● **PASSAGE PROVIDED**:
North American Network Operators Group

Date Prev | Date Next | Date Index | Thread Index | Author Index | Historical

Fwd: Cisco crapaganda

  • From: James Baldwin
  • Date: Tue Aug 09 14:35:14 2005

On Aug 9, 2005, at 11:11 AM, [email protected] wrote:

They are not "Lynn's exploit techniques". The techniques were
published by someone else in considerable more detail than
Lynn along with source code.

What techniques are you referencing? The technique Lynn demonstrated has not been seen anywhere in the wild, as far as I know. He, nor ISS, ever made the source code available to anyone outside of Cisco, or ISS. What publication are you referring to?


You aren't safe just because your network runs on brand X
boxes. The only way to be safe is for your brand X vendors
to take software security and systemic security much more
seriously. I also believe that there are lessons to be
learned from the open source community's approach to security.
This doesn't mean that Cisco or any other Brand X vendor
should just run out and replace their box's OS with
OpenBSD or NetBSD or Linux. But they need to seriously
ask themselves what advantage they gain from inventing
their own wheel and rejecting the work of thousands of
highly skilled and dedicated people.

Quality control.

The general operating systems are not designed with a specific goal of high availability routing in mind, and while they display and can compete on some levels with specialized operating systems, they will loose out in the end. In this regard it is not open source environments that present the benefit, but as you say "thousands of highly skilled and dedicated people". There are very few of those people who are experienced in the realm of high end routing systems.

The general operating system can garner a large support base due to its broad market appeal, its use in both servers, low end routing hardware, and desktops. However, to develop strong support for a reduced feature set and circumscribed is difficult. The same number of dedicated developers will be reduced and the amount of time highly specialized developers will focus on that code base will be diminished.

You can see examples of similar behavior in the subsets of Linux developed for embedded systems, like the WAP Linksys routers.

● **SOURCE DATA**:
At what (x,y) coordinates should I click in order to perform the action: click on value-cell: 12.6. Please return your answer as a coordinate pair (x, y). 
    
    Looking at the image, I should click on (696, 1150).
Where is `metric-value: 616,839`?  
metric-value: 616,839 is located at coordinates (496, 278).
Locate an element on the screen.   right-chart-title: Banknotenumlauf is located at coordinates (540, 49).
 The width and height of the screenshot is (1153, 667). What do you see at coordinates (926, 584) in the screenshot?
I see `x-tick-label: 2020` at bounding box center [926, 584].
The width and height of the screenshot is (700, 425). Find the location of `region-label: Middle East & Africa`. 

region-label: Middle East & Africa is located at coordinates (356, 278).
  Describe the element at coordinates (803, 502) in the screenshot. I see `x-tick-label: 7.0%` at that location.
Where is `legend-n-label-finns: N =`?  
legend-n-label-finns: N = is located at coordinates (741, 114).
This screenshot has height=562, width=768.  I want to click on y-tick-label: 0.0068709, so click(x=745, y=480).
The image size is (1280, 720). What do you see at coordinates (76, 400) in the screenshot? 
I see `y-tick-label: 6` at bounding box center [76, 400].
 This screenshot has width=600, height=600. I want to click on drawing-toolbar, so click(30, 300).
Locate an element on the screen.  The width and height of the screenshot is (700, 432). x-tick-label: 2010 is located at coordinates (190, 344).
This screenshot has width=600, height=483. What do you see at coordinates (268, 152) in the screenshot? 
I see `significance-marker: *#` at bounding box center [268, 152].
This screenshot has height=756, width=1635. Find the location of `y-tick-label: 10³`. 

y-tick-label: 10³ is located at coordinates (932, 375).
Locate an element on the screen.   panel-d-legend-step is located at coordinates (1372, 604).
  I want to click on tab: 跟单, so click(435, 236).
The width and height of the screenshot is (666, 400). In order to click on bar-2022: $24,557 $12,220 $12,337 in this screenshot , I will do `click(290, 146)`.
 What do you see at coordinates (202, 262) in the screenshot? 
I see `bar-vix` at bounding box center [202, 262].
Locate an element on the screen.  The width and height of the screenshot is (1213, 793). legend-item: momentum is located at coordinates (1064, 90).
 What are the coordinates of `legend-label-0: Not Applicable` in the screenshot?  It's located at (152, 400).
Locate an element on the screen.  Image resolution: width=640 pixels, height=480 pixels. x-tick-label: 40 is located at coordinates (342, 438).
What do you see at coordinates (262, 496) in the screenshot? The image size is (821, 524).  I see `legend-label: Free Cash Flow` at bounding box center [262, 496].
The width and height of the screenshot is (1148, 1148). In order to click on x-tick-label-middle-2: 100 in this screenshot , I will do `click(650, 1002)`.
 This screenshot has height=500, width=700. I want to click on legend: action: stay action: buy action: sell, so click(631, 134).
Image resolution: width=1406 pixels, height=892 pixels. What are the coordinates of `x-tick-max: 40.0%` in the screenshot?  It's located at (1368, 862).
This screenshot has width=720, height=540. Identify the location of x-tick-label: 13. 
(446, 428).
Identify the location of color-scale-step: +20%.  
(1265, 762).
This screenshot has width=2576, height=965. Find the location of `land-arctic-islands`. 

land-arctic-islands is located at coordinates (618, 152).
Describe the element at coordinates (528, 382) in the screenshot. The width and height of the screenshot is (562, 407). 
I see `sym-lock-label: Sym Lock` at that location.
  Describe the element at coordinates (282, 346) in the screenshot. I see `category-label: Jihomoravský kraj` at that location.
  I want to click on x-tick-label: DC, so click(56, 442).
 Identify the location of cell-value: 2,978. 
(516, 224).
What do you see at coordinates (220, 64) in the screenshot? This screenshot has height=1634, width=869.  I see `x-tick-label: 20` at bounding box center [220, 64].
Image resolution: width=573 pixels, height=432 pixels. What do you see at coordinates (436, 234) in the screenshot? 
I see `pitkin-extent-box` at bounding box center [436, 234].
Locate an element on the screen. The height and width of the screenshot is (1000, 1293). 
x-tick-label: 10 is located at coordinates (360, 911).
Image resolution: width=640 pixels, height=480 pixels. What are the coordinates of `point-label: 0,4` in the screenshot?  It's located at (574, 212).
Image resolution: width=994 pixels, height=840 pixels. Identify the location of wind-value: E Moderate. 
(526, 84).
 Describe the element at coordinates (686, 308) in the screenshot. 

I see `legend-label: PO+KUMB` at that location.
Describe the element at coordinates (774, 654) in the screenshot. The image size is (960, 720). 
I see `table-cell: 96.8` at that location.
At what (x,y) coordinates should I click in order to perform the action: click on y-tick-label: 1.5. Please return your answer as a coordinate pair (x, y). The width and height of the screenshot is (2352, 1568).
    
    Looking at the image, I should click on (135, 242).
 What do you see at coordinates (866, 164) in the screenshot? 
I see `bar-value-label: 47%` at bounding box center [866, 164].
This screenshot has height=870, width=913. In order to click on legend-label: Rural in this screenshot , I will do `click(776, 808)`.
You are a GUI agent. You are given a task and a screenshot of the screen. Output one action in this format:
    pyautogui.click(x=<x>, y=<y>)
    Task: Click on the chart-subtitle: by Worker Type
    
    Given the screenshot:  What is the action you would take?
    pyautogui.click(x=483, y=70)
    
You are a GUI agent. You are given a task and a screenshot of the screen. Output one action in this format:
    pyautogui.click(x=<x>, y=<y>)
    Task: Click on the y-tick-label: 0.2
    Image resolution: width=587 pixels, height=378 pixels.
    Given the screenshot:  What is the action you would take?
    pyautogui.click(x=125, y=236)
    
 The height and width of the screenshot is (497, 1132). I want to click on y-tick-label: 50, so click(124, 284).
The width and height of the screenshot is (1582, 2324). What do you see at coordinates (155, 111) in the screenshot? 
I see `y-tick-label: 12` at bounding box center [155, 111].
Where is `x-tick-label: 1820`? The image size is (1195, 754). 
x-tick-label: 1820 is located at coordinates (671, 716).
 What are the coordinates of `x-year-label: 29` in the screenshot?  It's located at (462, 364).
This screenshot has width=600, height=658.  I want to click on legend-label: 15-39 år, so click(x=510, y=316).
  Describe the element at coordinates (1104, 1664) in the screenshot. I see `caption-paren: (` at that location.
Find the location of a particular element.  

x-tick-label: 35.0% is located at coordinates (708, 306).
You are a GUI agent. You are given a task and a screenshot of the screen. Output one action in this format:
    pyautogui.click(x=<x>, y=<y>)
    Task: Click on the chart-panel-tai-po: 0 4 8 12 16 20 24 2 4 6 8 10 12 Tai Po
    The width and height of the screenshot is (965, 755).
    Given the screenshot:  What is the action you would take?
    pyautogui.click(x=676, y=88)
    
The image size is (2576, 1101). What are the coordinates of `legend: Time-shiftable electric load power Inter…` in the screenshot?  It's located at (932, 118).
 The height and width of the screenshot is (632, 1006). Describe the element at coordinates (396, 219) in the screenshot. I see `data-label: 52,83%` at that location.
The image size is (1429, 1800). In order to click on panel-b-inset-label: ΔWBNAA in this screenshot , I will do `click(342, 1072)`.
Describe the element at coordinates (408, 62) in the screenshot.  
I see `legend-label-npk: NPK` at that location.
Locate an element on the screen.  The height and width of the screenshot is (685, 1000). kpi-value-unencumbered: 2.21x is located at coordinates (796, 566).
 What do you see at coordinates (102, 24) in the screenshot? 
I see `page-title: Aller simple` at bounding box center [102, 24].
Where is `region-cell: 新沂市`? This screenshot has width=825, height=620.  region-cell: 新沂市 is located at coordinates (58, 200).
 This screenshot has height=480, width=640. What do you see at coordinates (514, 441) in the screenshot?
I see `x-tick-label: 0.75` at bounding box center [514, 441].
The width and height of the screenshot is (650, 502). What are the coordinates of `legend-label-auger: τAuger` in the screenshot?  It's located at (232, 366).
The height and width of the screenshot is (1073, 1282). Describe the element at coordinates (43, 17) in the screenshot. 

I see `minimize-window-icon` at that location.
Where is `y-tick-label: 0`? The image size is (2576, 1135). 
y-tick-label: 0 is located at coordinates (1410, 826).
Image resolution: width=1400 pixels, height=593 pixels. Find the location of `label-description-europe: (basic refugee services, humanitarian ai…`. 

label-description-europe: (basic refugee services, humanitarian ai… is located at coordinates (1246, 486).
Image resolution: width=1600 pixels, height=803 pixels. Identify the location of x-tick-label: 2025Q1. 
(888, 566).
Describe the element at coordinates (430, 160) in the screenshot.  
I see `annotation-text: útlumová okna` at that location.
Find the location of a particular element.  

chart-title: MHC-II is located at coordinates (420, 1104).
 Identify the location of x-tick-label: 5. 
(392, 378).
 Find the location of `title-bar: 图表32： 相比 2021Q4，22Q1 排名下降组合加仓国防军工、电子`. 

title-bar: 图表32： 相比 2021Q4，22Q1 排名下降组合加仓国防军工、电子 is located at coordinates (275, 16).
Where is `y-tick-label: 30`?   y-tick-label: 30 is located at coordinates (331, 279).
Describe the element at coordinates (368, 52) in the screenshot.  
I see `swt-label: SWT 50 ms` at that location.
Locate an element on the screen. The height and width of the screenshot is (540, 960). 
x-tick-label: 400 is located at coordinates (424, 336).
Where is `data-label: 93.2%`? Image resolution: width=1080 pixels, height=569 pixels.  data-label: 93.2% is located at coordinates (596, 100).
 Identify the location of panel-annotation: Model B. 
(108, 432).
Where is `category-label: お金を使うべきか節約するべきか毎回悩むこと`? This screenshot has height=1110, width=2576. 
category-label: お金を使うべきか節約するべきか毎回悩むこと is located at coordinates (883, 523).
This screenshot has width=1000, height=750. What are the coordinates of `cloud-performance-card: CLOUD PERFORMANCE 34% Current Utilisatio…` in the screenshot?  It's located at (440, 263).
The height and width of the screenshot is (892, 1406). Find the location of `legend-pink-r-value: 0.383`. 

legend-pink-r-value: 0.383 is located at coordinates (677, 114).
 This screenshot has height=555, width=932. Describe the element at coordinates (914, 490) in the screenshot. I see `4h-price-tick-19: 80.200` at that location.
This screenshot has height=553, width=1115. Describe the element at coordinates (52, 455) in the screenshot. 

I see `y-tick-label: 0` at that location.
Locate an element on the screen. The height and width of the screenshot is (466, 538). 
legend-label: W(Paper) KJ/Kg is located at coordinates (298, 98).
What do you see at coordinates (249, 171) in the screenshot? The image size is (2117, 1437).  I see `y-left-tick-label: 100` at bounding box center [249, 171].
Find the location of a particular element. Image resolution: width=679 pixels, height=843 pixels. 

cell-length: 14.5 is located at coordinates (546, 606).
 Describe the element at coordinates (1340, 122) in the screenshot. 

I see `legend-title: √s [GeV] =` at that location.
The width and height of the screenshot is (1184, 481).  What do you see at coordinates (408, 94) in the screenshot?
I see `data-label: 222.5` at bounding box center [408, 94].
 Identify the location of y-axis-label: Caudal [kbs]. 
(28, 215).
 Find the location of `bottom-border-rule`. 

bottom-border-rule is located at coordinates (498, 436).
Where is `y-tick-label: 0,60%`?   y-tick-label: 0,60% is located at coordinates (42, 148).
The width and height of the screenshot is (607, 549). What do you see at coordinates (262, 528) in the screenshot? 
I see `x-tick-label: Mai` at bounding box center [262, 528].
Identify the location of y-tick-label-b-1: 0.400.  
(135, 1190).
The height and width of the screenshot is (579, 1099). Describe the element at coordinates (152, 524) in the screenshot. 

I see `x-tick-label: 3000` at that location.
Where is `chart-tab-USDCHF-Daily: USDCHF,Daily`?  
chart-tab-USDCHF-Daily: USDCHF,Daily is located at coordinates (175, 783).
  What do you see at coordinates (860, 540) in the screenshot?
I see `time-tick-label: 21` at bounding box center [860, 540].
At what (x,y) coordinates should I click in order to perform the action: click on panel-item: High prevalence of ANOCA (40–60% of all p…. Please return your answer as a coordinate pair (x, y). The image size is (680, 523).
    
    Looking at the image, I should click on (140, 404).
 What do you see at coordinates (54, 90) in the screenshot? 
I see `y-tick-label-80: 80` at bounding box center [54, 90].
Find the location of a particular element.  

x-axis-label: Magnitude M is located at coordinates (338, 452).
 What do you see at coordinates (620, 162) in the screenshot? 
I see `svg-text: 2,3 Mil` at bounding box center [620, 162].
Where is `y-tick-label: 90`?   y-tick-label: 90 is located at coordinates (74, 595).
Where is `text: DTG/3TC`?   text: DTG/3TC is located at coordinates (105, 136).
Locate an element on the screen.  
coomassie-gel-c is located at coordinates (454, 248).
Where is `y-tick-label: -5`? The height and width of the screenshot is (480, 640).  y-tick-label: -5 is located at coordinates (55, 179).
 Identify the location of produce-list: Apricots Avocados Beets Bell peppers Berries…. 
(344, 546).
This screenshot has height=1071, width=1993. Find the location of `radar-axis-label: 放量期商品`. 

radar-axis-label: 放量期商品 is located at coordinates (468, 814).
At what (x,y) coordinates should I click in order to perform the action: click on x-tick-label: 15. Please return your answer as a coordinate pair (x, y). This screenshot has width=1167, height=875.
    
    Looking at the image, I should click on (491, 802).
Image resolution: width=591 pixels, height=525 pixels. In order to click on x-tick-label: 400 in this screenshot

● **INSTRUCTIONS**:
[1] Please print the part of the mailing-list post starting with "Quality control." and going on through "end routing systems.".
[2] Answer these questions from the mailing-list post, one per line:
(a) On what date and at what time was the post sent?
(b) Outside of which two parties was the source code never made available?
(c) What is the example of a Linux subset developed for embedded systems?
[3] Pick up the mailing-list post about Cisco and operating-system security after its final sentence and continue it.

● **ANSWERS BELOW**:
[1]
Quality control.

The general operating systems are not designed with a specific goal of high availability routing in mind, and while they display and can compete on some levels with specialized operating systems, they will loose out in the end. In this regard it is not open source environments that present the benefit, but as you say "thousands of highly skilled and dedicated people". There are very few of those people who are experienced in the realm of high end routing systems.

[2]
(a) Tue Aug 09 14:35:14 2005
(b) Cisco and ISS
(c) The WAP Linksys routers

[3]
That being said, who would continue to buy Cisco equipment if IOS was available elsewhere? The Chinese market is already flooded with Cisco knock-offs, the rest would most certainly follow if it was legal.

Out of curiosity, what, in your opinion, is the open source community's approach to security? I have seen differing approaches from different groups, some which are downright despicable (methods, not people).


There really is no such thing as closed source. The people
building these exploits are fully capable of taking
code from ROM or flash memory and reading what it does.

I've had some experience with reverse engineering and disassembly, and while it is true that you can analyze an image of a running program and find what it does that is a long, long step to having the kind of understanding of a program you can gain through the actual source code.


It's all fine and well to have layers of security but
hiding your source code really shouldn't be counted
as a security layer.

Obscurity should never be counted on as a sole security layer, but it does add a level of difficulty. One of the major themes in the security industry is mitigation. Obscurity does not add a level of security, but it does reduce the number of people who can easily accomplish a task. It raises the bar and reduces the pool of attackers.


Even if someone managed to eliminate Lynn and all past
and current employees of ISS by exiling them to Cuba,
this would not stop the hackers who are exploiting
network device flaws.

Did anyone ever think that?